Statistical analyses

Statistical analyses to compare groups were performed in SPSS (IBSM SPSS Statistics, version 28) or GraphPad Prism (version 9.3.1). The data were inspected for outliers (i.e., those values that are 3 times the interquartile range above the third or below the first quartile) to exclude from final analyses. Subjects with a bad fit for the aperiodic exponent (R2 < 0.8) were excluded from the aperiodic exponent analyses. Assumptions for normality and homogeneity of regression slopes were visually evaluated when appropriate. Demographic group differences were analyzed using chi-square or one-way ANOVA tests.

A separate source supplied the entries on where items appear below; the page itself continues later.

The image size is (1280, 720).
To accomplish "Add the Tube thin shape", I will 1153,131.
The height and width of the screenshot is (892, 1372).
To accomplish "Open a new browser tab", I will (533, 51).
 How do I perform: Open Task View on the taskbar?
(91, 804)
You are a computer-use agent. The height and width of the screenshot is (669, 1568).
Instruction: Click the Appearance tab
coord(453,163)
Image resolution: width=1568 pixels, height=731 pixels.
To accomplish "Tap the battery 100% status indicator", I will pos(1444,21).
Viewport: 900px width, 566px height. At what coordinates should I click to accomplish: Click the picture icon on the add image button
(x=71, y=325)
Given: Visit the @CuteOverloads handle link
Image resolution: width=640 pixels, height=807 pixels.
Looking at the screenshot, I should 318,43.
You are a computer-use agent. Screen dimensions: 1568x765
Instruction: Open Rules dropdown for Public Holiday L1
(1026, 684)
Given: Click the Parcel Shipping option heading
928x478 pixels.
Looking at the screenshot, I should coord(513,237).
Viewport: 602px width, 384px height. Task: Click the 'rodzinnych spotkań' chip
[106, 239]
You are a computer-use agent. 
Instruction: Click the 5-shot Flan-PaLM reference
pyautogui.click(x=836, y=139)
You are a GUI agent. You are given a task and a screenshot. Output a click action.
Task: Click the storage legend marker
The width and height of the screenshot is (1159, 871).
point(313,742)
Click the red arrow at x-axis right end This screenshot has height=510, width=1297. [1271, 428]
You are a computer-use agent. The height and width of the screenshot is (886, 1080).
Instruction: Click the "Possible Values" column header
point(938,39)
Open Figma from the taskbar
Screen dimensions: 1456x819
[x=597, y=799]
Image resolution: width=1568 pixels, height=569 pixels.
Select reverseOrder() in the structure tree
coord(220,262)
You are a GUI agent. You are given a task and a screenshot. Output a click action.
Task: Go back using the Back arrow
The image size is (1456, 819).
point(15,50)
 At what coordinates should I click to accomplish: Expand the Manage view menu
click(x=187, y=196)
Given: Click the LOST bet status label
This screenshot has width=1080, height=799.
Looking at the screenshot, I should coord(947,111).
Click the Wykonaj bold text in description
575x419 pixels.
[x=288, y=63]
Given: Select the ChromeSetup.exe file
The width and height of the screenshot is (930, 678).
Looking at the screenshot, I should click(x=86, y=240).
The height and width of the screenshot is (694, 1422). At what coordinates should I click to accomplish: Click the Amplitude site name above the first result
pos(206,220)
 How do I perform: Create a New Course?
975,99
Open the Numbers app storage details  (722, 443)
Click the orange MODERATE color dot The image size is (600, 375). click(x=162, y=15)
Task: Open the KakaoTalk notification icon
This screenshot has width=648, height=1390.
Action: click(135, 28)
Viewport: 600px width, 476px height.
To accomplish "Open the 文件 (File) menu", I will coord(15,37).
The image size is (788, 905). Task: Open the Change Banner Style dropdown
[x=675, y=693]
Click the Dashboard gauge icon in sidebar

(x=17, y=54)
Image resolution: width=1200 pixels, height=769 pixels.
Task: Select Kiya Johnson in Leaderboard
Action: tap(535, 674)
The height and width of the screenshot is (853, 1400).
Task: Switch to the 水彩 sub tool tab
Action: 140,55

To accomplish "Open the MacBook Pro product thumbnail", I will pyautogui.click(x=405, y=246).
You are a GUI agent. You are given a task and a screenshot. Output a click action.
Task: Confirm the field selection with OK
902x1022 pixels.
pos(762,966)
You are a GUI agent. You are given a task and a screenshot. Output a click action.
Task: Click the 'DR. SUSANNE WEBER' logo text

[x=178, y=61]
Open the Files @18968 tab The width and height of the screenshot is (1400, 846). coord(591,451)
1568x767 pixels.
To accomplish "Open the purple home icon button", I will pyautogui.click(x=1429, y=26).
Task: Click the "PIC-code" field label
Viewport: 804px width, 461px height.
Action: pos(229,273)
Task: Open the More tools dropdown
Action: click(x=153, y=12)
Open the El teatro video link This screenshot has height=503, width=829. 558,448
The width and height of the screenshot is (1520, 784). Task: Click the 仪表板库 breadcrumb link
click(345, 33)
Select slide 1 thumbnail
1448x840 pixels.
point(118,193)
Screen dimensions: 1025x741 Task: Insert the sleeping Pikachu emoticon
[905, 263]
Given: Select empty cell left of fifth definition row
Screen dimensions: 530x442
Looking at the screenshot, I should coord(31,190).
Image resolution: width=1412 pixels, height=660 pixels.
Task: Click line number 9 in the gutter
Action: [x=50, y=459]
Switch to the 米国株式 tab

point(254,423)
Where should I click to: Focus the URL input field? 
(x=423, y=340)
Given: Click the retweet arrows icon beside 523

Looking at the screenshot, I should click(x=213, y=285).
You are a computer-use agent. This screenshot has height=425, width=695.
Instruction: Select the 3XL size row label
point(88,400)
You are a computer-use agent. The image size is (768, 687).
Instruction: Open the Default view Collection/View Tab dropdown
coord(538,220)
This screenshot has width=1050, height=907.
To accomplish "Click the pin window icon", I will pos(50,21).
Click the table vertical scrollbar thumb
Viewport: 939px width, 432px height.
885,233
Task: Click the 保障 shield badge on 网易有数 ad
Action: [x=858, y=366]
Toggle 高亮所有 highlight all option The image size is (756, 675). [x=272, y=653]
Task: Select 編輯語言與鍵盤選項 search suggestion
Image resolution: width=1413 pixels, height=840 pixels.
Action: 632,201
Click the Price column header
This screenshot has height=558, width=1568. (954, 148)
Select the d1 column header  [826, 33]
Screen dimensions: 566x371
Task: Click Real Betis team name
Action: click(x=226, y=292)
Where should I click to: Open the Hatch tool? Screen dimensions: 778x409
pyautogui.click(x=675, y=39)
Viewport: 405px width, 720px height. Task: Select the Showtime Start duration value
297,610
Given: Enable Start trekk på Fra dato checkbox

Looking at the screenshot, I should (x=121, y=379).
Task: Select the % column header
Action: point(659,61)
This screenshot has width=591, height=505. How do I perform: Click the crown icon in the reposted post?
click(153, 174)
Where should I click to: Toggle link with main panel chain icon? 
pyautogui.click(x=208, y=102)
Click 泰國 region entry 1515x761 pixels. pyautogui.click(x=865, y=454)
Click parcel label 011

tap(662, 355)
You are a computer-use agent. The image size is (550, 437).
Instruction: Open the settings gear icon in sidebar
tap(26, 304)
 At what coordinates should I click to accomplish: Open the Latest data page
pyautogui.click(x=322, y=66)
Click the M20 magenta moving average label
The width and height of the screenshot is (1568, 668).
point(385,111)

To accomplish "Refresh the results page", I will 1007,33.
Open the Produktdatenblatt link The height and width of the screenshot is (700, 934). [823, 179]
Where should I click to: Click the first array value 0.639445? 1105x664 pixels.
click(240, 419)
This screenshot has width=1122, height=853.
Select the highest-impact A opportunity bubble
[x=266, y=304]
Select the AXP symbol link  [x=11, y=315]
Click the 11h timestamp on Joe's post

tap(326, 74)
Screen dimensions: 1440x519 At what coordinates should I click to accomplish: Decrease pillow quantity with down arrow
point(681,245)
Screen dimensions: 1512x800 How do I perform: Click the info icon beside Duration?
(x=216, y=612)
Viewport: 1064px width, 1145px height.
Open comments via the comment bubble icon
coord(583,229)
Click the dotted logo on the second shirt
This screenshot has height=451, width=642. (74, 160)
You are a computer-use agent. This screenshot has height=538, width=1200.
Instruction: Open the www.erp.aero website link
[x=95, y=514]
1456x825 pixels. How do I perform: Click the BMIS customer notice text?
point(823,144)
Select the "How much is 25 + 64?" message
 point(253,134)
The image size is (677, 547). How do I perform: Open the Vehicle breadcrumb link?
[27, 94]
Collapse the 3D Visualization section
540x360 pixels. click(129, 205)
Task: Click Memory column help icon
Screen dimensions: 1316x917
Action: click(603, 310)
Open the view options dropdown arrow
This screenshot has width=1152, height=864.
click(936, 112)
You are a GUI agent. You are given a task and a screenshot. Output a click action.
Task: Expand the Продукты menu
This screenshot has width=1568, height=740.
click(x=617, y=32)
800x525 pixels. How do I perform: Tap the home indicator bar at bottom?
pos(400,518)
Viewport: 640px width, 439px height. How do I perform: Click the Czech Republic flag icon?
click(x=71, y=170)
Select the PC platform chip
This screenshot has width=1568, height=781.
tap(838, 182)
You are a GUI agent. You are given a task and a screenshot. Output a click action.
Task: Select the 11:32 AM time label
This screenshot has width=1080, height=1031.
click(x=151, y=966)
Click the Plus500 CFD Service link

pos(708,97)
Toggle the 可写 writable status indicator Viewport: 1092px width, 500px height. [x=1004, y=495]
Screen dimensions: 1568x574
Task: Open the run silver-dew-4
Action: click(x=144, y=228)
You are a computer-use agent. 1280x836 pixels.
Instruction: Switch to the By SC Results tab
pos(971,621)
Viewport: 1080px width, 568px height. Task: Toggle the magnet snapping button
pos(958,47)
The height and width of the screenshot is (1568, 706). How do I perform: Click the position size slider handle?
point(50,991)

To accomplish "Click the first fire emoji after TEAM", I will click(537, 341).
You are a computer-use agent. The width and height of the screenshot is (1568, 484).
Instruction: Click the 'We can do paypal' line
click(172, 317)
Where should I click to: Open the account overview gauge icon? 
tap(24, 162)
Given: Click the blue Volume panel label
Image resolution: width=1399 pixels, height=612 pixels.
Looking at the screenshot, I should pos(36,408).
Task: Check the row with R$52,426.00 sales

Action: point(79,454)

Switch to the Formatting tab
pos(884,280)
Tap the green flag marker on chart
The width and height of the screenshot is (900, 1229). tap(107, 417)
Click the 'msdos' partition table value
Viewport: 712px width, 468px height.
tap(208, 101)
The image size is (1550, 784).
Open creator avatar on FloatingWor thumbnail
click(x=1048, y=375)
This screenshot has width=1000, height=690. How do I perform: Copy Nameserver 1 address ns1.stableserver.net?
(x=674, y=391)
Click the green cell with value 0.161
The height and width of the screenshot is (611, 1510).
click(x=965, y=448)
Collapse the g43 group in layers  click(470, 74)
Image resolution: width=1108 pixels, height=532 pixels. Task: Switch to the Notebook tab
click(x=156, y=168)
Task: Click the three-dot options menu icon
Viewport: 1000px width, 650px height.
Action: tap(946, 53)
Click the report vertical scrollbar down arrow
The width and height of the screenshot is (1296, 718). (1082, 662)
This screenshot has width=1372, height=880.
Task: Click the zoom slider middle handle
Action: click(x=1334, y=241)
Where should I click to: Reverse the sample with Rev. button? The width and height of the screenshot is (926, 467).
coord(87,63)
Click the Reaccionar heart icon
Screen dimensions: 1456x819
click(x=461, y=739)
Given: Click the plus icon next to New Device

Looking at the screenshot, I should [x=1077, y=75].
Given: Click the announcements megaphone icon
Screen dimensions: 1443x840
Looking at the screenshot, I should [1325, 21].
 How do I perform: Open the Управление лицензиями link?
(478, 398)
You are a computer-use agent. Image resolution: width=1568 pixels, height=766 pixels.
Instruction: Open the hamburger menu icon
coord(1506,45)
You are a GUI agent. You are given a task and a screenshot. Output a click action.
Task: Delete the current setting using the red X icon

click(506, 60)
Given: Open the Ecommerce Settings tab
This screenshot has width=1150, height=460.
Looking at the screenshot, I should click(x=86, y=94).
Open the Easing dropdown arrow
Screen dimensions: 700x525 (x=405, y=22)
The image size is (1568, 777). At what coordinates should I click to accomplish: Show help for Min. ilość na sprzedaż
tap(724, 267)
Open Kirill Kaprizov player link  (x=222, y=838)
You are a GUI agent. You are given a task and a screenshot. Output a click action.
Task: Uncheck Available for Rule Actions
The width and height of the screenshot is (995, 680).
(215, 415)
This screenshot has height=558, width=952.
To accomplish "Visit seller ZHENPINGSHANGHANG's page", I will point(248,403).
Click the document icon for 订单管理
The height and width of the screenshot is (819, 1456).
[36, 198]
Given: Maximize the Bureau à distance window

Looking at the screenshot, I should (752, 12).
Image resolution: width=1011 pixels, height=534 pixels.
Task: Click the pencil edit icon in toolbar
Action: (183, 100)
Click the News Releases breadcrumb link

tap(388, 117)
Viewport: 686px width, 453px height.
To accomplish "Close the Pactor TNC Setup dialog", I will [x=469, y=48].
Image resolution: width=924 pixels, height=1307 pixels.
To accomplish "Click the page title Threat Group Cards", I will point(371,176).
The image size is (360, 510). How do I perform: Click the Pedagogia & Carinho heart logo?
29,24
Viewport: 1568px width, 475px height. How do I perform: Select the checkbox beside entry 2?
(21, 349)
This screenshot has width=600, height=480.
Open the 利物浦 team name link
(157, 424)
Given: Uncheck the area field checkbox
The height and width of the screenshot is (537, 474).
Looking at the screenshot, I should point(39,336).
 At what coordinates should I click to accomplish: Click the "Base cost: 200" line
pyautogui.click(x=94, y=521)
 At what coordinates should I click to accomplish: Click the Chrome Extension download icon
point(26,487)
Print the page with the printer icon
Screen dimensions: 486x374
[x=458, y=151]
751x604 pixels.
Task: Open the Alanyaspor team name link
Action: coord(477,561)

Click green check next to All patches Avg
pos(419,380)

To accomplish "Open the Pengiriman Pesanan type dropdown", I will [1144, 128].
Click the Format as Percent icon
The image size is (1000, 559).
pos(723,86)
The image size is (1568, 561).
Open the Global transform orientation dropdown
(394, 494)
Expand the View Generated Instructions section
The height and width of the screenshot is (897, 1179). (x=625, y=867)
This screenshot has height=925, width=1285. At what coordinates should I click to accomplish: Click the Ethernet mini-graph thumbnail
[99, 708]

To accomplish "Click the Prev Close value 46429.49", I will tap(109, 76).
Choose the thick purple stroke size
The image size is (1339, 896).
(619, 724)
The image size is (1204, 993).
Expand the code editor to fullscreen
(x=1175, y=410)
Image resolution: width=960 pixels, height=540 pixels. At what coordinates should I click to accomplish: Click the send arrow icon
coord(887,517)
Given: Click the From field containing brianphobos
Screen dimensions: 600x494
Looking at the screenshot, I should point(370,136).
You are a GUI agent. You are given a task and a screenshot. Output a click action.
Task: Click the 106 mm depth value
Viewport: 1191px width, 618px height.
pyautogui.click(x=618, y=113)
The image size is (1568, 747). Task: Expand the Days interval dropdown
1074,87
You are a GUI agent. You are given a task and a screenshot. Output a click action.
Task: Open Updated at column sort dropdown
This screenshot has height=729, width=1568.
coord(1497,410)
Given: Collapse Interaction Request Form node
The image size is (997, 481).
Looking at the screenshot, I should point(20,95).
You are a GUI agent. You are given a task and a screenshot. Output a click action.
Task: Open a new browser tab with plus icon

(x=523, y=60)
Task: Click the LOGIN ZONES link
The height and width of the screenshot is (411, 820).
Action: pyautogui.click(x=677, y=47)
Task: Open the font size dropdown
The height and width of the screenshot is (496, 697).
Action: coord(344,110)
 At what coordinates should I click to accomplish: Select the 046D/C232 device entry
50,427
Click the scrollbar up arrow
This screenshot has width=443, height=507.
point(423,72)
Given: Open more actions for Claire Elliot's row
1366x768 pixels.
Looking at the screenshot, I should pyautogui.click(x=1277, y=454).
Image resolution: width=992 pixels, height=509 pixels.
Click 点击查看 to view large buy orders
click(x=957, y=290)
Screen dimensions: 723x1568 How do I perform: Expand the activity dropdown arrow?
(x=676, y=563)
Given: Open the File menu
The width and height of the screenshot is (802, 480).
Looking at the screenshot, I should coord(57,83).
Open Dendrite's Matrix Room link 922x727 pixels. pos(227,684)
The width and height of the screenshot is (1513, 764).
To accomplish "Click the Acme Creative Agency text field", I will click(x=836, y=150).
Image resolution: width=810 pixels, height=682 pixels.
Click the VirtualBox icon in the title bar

Mean differences in power for each frequency between each group and HE were tested with multiple Mann–Whitney U tests and controlled for the False Discovery Rate (FDR) by means of a two-stage step-up method of Benjamini, Krieger and Yekutieli88 and using a desired FDR of 1.0%. Because after visual inspection of the data at least one clinical group showed non-normal distributions per E–I outcome measure (DFA, fE/I and aperiodic exponent), overall group differences were tested with nonparametric Kruskal–Wallis tests and pairwise differences between each group and HE were tested with multiple Mann–Whitney U tests. The associations between measures of E–I and MMSE per (elderly) group and in a combined group with all amyloid-positive subjects were investigated by means of Spearman’s rank correlation analyses, and p values of 0.05 were considered statistically significant.